= Jim Giles (meteorologist) =

American television meteorologist (1930–2006)

Jim Giles (1939 – December 20, 2006) was a longtime television meteorologist with CBS affiliate KOTV, Channel 6 in Tulsa, Oklahoma. A "longtime fixture" on Oklahoma television, after his death the Tulsa World described him as "perhaps the best-known weatherman in this area".

==Career==
Giles began his career in 1961. Upon graduation from Ball State University, he was commissioned as an officer in the United States Air Force. While in the Air Force, he served as the commander of the Nha Trang weather station in Vietnam during the Vietnam War and spent three years at the Severe Storms Forecast Center in Kansas City, Missouri.

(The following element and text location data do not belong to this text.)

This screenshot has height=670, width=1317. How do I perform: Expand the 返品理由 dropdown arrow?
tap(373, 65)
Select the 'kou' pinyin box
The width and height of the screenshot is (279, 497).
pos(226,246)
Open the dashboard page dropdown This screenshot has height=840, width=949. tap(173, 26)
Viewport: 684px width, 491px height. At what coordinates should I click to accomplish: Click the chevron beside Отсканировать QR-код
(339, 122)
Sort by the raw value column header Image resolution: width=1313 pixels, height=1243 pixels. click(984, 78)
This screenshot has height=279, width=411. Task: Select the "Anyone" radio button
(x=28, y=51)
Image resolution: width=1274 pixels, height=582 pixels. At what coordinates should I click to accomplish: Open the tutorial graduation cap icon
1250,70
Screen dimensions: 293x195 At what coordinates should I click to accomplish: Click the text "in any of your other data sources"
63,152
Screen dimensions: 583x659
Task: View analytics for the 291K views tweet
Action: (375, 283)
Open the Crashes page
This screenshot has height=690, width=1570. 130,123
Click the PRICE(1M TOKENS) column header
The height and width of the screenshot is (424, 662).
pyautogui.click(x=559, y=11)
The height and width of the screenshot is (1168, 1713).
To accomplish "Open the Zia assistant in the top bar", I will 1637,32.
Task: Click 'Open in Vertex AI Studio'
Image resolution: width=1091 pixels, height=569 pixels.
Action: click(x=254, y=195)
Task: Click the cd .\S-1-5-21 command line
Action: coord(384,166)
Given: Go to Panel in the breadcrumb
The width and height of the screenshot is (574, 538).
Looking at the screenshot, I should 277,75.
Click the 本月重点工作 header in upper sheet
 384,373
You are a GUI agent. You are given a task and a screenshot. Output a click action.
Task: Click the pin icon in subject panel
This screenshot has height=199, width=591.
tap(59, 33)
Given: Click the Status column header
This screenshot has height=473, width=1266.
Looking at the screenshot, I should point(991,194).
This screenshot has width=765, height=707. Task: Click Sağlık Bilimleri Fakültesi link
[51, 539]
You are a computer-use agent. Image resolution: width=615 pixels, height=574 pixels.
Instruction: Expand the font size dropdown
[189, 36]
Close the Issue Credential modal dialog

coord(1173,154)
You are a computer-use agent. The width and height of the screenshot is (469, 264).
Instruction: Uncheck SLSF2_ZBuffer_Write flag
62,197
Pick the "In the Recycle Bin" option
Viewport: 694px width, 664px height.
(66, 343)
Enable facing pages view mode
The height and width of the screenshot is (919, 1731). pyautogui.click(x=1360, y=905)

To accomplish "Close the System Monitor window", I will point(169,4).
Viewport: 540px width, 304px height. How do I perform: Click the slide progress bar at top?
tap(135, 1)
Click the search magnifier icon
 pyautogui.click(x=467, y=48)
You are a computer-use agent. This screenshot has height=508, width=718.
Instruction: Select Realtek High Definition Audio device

It was during those years that development began on Doppler weather radar. He taught meteorology and worked in broadcasting in Austin and Dallas before joining KOTV in 1981 as chief meteorologist.

==Giles' Coats for Kids==
Since 1986, Giles has spearheaded the Giles' Coats For Kids Campaign, which provided warm winter coats for Oklahomans who would otherwise do without. As of his retirement over 200,000 coats had been donated.

==Retirement and death==
On November 22, 2006, Giles retired from KOTV after 25 years. In his final interview, Giles said he wanted to be remembered for "just doing a good job." After his retirement, Giles began a business venture selling steel safe rooms of his own design as storm shelters for the tornado-prone Tulsa area, but a few weeks later, on December 20, 2006, he died after battling a series of health problems.

==Legacy==
In 2007, Giles was posthumously inducted into the Oklahoma Association of Broadcasters Hall of Fame. In the same year, the University of Oklahoma (where he received a master's degree) named a classroom after Giles. Also in 2007, a small park area on Rhema Bible Church's property was dedicated to him.

The Giles Coats for Kids program continues, with thousands of coats being donated each year.
Giles' wife, Hannah, continued the partnership with Bennett Steel, Inc. to sell Jim Giles Safe Rooms, which are designed to withstand an F5 tornado. On December 31, 2014, the company closed its doors, citing an "increasingly competitive market".